--- Start RECORDED INFORMATION ---

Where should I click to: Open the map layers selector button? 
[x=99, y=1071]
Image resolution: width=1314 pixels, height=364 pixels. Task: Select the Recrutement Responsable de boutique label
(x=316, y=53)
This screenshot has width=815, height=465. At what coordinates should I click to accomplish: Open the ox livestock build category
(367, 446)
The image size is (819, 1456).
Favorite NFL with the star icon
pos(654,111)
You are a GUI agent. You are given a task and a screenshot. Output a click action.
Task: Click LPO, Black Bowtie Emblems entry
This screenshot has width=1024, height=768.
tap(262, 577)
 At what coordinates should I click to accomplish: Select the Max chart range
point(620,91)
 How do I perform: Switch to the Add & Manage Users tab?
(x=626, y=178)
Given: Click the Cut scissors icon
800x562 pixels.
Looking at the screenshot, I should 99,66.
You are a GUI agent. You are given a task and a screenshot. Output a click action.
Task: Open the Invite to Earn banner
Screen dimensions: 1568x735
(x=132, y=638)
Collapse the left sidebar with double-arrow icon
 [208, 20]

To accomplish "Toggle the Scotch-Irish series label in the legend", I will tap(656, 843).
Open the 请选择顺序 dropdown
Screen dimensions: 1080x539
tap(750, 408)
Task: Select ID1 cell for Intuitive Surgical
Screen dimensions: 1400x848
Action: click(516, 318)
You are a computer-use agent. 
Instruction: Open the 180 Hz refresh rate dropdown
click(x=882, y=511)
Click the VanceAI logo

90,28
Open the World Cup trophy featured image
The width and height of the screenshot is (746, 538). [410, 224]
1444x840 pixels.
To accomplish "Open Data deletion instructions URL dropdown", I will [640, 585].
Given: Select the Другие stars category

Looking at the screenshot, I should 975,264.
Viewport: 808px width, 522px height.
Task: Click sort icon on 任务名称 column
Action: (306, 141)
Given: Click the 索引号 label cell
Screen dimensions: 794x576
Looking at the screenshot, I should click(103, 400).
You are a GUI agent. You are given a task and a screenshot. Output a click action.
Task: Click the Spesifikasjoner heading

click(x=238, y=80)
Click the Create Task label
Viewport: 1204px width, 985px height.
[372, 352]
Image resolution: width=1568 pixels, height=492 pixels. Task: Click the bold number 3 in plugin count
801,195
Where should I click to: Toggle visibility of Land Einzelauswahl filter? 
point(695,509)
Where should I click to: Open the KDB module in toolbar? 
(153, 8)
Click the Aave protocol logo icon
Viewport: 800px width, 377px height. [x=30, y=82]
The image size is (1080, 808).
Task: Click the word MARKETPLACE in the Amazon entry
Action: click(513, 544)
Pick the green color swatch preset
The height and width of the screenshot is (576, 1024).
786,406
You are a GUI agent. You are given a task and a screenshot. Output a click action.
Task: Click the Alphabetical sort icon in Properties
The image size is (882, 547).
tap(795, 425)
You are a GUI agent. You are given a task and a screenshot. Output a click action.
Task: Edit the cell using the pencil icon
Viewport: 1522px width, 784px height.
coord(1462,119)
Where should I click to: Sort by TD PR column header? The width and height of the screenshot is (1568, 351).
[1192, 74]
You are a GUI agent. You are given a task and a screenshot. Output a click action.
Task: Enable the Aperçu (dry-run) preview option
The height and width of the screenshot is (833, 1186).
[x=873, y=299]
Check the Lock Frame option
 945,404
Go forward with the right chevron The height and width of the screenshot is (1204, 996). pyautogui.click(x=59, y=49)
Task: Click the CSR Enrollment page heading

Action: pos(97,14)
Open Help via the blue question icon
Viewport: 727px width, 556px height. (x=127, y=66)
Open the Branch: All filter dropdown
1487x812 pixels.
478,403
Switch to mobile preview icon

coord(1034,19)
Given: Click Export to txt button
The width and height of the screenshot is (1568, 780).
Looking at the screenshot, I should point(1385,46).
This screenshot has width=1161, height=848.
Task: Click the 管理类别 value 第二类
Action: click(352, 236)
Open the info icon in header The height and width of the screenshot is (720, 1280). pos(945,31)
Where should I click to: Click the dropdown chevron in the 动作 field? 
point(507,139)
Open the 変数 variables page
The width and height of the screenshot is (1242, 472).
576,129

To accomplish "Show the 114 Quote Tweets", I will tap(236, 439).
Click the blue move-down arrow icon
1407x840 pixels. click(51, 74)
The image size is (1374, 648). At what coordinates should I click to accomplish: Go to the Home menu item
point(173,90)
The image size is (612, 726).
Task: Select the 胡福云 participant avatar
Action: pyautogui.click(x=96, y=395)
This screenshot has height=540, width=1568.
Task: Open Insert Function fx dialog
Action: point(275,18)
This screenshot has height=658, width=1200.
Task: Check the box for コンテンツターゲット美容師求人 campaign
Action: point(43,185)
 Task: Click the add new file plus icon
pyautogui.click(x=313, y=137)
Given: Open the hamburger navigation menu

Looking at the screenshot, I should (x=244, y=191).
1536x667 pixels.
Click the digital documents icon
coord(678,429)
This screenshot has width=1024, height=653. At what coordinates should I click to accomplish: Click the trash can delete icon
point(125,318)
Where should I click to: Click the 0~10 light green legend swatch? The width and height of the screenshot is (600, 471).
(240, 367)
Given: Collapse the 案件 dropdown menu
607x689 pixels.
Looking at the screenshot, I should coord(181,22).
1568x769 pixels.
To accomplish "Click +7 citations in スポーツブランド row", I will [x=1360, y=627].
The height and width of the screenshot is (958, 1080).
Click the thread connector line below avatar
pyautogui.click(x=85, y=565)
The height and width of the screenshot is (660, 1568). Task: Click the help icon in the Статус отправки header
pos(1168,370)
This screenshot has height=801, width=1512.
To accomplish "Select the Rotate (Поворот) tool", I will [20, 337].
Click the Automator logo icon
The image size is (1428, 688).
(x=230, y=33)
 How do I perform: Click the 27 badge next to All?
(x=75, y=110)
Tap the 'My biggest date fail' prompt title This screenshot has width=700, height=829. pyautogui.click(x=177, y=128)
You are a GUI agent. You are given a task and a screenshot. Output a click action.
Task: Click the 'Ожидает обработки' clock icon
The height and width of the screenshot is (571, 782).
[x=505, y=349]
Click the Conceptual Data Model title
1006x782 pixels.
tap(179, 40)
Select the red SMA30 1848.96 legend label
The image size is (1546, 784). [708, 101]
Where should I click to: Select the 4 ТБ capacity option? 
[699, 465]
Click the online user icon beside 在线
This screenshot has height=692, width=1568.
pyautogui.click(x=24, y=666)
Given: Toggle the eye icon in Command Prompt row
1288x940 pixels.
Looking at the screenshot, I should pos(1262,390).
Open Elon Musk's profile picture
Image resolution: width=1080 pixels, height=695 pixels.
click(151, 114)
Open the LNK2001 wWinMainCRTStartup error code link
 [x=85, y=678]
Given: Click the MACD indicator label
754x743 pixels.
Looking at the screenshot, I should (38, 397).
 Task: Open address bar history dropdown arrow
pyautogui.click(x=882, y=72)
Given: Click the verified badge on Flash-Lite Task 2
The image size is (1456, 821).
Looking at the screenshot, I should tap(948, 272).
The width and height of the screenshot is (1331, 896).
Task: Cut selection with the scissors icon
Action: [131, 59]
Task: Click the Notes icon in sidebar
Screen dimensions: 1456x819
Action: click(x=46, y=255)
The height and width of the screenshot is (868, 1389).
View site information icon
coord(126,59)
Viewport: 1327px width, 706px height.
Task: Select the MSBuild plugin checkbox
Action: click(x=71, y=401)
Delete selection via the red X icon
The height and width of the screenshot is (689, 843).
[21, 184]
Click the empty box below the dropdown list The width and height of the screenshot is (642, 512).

--- End RECORDED INFORMATION ---

GIVEN PROBLEM: Output the lines of the listing from the line containing "Click the online user icon beside 在线" through the line containing "click(151, 114)", inclusive, as a numbered list with blank lines omitted.

ANSWER TO THIS EXERCISE:
1. Click the online user icon beside 在线
2. This screenshot has height=692, width=1568.
3. pyautogui.click(x=24, y=666)
4. Given: Toggle the eye icon in Command Prompt row
5. 1288x940 pixels.
6. Looking at the screenshot, I should pos(1262,390).
7. Open Elon Musk's profile picture
8. Image resolution: width=1080 pixels, height=695 pixels.
9. click(151, 114)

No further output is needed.